Il trentesimo Torino Film Festival chiude sotto una pioggia di applausi. La parola al direttore

Torino Film Festival 2012

03.12.2012 - Autore: Pierpaolo Festa
I vincitori di Torino 30

Gli inglesi userebbero la parola Friendly, descriverebbero così l'atmosfera del Torino Film Festival, giunto quest'anno alla sua trentesima edizione, sotto la quarta (e ultima) direzione consecutiva del regista Gianni Amelio. “E' stata una scommessa vinta – ci racconta Amelio – In questi anni ho cercato di dare al Festival la possibilità di ospitare cose diverse: Torino ha aperto le porte al genere. Quei film di genere che prima erano totalmente banditi”.

Ed effettivamente in quest'ultima edizione si sono moltiplicati i titoli horror: dal cannibalesco The Shopping Tour (Russia, girato alla maniera di Paranormal Activity) agli americani V/H/S e The Lords of Salem, il nuovo incubo di Rob Zombie che ritrova il suo tocco parlando di streghe e lasciandosi alle spalle gli stanchi remake di Halloween: “Si tratta di un genere estremamente popolare e molto gradito dai giovani – continua Amelio -  Ha veicolato il pubblico anche verso le opere difficili. Questo significa che i film del Concorso hanno comunque beneficiato delle nostre sezioni collaterali”.

I numeri di Torino parlano chiaro con un record di presenze del pubblico pagante pari al +16,25% rispetto allo scorso anno. Un risultato eccellente dovuto proprio al fatto che il Festival non si concentra su tappeti rossi e glamour, a Torino c'è il cinema e la città lo accoglie nel migliore dei modi e con prezzi ragionevoli. In pole position rimane la qualità dei film scelti, non necessariamente titoli di grido, ma tutti film di qualità.

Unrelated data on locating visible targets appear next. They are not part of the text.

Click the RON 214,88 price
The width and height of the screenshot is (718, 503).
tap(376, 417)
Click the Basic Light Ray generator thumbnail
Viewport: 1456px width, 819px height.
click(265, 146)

Amelio rivolgendosi a noi parla anche del suo essere giornalista cinematografico: “Non scrivo più regolarmente, ma almeno un pezzo al mese lo pubblico. Collaboro con varie riviste: devo scrivere un articolo su un'attrice degli anni Trenta che Fellini ha scoperto in Otto e mezzo. Dovrò cominciare a documentarmi presto”. Nel suo cinema Amelio ha spesso intrapreso viaggi di indagine facendo luce su pagine oscure di storia e sollevando quesiti scomodi. Quanto dunque un regista deve essere anche giornalista? “Bisogna esserlo ma in chiave molto diversa. Il giornalista deve informare soprattutto. Il regista deve informare se stesso, formare se stesso e con gli elementi che ha in mano deve emozionare. Al giornalista non è chiesto di emozionare il lettore. Il regista, invece, se non emoziona vuol dire che non fa bene il suo mestiere. Sono due cose che si possono completare, ma non è che facendo solo denuncia sociale, un regista automaticamente fa un bel film. Un giornalista se fa un'inchiesta molto bene informata, ha fatto un grande lavoro”.

A quel punto gli ricordiamo il monologo finale del suo film più recente, Il primo uomo, in cui ha dovuto trovare le parole per esprimere il pensiero di Albert Camus: “E' stato difficile. Ci sono arrivato attraverso altri mezzi. Ho dovuto riflettere molto. Su di me”.